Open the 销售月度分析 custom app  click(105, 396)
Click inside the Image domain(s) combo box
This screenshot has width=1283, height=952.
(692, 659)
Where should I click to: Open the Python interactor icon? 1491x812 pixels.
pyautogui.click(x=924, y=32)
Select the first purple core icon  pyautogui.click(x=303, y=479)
* * *
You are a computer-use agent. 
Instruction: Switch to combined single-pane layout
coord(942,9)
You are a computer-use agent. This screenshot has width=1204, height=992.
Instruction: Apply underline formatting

**Task instructions**
In the entries above, tally the lines that include the string "agent". Give the figure only.

**Task answer**
2